The tax deadline for newly self-employed individuals to register for Self Assessment is looming large and new small business owners may need to register now to avoid potentially heavy financial penalties.

Failure for individuals who became self-employed during the 2016-17 tax year, which ended on 5 April 2017, to register by the Thursday 5 October cut-off date can lead to penalties imposed by HMRC. This can amount to up to 30 per cent of the tax which is owed, unless the tax is paid in full by the online tax return deadline of 31 January. Even if you have registered, you might want to take note that if you’re planning to submit a paper tax return, the 31 October deadline is also approaching.

Research conducted by Informi this year revealed that many small business owners struggle to meet deadlines imposed by the tax regulator, with nearly one in four telling us they have previously failed to submit their online tax returns in time, and seven per cent missing the 31 January deadline on multiple occasions.

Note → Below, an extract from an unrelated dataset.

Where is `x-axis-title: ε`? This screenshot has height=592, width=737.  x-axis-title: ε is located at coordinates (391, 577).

The average fine for small business owners who missed this deadline was £284.56, but for one in seven late returners (13%), the penalty exceeded £500 and two per cent had to pay more than £800.

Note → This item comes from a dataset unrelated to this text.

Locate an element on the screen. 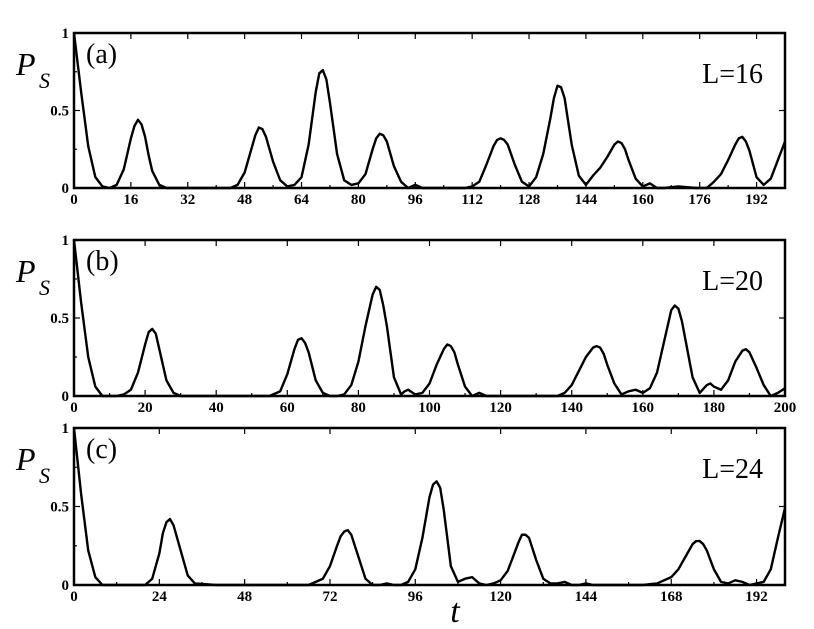 This screenshot has height=629, width=814. panel-label: (c) is located at coordinates (102, 450).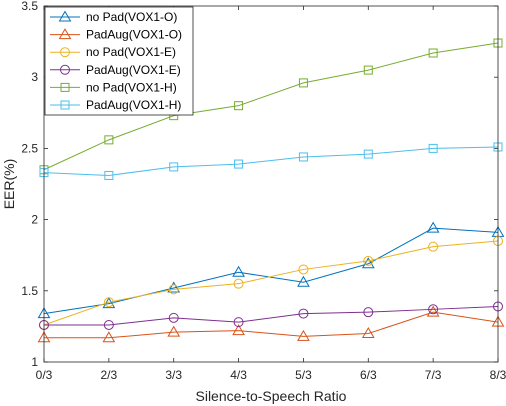 This screenshot has height=406, width=506. I want to click on x-tick-label: 7/3, so click(434, 375).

For those who have never had to complete one before, submitting your tax return can be a timely process and it’s better to get it done sooner rather than later, when your earnings and receipts are still close to hand.

The first step – of registering for Self Assessment – must be completed by October 5 if you were self-employed or earned additional income in the last tax year. This is a fairly simple step, with HMRC providing you with a Unique Tax Reference (UTR) number with which you will be able to complete the Self Assessment process.

Missing this deadline isn’t the end of the world, but with many small businesses being cash-poor, especially in their early stages, it’s a shame to waste money by failing to register in time. This guide to completing your Self Assessment form should be of help.

Earlier this year, HMRC reported that 840,000 people – around seven per cent of those required to file tax returns – failed to meet the deadline, netting the government an immediate £84 million in fines on 1 February 2017, not including additional fines accruing from that date onwards.